Als god der heerschaar had hij geen genade
Noch medelijden voor wie ondoordacht
Een voorschrift van de krijgstucht overtraden.
Voor 't minste werd een man om hals gebracht,
Bij hem heetten vergissingen misdaden.
Een schildwacht vond hij slapend op de wacht
En schoot hem dood zonder zich te beraden,
Zelf bleef hij op diens post voor schildwacht staan,
Tot 's morgens, ziende wat hij had gedaan,
Hij den sergeant beval het roer te laden.
| |
| |
‘Leg op mij aan en vuur!

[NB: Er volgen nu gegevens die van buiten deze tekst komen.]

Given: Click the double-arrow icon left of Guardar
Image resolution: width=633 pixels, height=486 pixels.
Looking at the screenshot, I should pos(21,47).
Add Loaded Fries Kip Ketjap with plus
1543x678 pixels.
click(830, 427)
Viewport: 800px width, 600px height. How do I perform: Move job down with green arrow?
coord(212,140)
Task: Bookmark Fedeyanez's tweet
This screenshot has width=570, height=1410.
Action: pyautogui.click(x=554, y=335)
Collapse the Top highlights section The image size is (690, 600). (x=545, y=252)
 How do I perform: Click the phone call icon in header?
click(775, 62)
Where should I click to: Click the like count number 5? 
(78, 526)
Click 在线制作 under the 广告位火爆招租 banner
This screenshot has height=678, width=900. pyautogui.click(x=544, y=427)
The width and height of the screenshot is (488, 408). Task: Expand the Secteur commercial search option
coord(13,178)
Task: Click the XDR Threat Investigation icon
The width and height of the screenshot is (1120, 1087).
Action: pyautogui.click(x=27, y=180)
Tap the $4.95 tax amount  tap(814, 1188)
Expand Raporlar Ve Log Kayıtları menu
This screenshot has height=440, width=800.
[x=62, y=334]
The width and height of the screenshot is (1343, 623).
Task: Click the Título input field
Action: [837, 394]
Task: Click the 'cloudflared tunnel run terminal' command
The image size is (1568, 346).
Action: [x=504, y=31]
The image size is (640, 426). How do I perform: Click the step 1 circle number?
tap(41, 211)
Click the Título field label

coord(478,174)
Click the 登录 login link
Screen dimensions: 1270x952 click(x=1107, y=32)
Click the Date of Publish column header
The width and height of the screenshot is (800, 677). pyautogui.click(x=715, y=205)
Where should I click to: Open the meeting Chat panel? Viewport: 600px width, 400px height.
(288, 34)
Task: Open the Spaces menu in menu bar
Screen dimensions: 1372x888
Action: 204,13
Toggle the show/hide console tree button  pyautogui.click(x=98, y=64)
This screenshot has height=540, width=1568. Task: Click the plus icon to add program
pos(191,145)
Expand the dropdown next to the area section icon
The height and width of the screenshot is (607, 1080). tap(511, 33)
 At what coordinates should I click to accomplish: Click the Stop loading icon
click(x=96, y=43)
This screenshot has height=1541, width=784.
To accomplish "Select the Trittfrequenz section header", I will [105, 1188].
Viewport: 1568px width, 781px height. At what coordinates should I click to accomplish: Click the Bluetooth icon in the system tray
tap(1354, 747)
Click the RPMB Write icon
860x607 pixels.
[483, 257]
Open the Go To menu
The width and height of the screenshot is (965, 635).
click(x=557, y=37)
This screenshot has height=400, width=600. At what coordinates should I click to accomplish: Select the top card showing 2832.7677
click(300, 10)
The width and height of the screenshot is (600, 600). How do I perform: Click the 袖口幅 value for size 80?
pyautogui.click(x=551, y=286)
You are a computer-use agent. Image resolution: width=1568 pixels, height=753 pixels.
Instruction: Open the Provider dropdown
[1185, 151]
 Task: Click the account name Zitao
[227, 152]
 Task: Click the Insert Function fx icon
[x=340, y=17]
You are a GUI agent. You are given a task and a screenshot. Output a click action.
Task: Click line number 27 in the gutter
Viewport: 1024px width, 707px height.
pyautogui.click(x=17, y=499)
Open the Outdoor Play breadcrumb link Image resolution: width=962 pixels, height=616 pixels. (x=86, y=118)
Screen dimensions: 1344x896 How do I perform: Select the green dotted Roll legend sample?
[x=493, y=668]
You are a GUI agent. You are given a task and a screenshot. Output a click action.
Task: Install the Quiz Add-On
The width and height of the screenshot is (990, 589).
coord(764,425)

Dit is Gods recht!’
Klonk zijn bevel, dat niemands weerspraak duldde.
De man, die weigerde, werd neergelegd,
De compagnie ontboden. Toen onthulde
De grootmajoor, wat hij nooit had gezegd,
Ofschoon het zijn gemoed geheel vervulde:
De schildwacht, een gewone wapenknecht,
Uit naam der krijgswet door hem neergeschoten
Wat 't eigen kind geweest, waar hij met groote,
Doch steeds verzwegen liefde aan was gehecht.
‘Ben ik uw god geweest op wal en grachten,
Zoo heb ik 't opperst werk van God gedaan
Door blindelings mijn eigen zoon te slachten,
Derhalve vloek ik alle Godsbestaan!’
Zoo sprak hij schamper en de omstaanders wachtten,
Diep in 't gemoed met zulk een lot begaan,
Doch eer zij op een uitkomst zich bedachten,
Klonk het pistoolschot, dat zijn laatste was.
De grootmajoor lag naast zijn kind in 't gras.
En daarom keert hij weder, alle nachten.